Хан насторожился. Он долго и внимательно изучал пергамент. “Что это мальчишка решил оформить соглашение? Живётся ему здесь привольно, свадьба намечается; а он вдруг заспешил?” Яткир испытующе посмотрел на принца, тот казался спокойным и почтительным. Хан снова углубился в чтение. “Вроде бы ничего не изменилось, этот дурень вполне умиротворен. В конце концов, это меня ни к чему не обязывает. Всего лишь росчерк пера”.

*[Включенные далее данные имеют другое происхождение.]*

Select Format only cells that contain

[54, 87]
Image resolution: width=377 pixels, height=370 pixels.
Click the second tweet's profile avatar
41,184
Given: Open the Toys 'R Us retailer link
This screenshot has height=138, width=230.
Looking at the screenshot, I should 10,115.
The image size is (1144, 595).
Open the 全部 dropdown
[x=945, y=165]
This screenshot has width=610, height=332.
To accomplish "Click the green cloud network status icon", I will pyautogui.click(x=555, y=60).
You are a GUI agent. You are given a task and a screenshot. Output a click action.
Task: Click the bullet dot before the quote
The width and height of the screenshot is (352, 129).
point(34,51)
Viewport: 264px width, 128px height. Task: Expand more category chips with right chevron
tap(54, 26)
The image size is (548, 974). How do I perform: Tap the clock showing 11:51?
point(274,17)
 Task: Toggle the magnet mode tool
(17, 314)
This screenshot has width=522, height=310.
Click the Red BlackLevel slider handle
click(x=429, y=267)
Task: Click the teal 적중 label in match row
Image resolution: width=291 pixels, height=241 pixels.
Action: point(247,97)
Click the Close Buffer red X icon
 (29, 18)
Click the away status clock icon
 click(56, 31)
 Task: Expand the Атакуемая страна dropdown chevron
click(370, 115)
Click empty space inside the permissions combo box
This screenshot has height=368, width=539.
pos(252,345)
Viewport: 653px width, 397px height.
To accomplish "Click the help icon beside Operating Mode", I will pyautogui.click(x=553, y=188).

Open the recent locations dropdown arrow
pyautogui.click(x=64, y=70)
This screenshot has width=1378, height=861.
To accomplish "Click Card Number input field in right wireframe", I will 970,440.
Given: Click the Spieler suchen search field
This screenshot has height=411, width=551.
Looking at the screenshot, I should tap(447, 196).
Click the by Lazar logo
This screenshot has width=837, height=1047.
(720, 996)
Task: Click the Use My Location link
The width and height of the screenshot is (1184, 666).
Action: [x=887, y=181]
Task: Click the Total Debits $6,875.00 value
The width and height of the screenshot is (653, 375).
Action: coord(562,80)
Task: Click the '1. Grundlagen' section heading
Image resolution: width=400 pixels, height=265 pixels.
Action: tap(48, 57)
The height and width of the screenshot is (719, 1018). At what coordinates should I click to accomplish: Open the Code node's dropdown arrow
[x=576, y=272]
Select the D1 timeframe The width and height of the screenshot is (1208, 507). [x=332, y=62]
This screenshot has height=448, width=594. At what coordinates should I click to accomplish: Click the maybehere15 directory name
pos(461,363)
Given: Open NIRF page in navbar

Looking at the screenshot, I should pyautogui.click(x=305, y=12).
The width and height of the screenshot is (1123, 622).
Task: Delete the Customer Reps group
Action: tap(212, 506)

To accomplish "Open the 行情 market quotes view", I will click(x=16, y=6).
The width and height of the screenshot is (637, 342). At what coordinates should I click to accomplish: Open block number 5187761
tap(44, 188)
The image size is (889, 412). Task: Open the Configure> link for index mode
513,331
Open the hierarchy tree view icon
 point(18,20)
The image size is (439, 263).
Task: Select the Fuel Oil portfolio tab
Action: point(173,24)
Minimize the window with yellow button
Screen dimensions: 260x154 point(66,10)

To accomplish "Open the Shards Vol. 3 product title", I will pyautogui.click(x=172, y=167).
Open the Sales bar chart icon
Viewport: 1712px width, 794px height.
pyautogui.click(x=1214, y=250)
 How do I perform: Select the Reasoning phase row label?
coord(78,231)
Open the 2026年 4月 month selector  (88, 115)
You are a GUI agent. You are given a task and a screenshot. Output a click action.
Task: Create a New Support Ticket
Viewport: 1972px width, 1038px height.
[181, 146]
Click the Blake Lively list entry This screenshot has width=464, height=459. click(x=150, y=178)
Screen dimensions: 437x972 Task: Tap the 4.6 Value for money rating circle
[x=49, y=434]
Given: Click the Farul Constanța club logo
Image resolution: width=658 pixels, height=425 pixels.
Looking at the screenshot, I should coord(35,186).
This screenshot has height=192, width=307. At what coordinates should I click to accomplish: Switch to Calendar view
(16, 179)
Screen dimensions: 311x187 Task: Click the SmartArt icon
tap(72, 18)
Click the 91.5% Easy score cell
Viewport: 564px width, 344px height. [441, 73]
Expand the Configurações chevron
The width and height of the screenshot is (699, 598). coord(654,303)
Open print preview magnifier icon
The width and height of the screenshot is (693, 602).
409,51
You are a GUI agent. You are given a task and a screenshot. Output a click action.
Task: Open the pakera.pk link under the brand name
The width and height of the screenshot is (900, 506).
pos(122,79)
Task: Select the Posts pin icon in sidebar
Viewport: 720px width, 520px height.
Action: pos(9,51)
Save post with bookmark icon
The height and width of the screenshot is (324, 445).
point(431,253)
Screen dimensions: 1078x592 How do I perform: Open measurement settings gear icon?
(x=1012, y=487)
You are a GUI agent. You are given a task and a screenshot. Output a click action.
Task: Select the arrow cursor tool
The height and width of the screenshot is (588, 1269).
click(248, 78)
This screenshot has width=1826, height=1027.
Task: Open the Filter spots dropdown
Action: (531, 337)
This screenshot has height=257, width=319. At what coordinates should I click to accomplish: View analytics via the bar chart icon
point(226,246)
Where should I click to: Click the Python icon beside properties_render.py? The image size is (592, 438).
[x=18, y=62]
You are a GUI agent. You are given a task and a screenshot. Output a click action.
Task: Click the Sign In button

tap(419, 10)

Яткир щелкнул пальцами. Словно из-под земли появился раб с золотым письменным прибором. Хан обмакнул перо в чернильницу и поставил жирную подпись.
– Теперь всё в порядке? – елейным голосом спросил он. – Ты доволен?
– Не хватает печати.
Хан нахмурился, но оставил оттиск на свитке.
– О, Светлейший! Теперь всё в порядке. И я доволен, – Эдвард заставил себя улыбнуться. Он свернул пергамент и бережно держал его в руке. – Простите, что прервал ваш отдых.
Молодой человек с почтительным поклоном вышел из комнаты.
В ту же ночь Эдвард тайно покинул столицу ханского государства.
[1] Зятёк – уменьшительное от слова «зять» – муж дочери.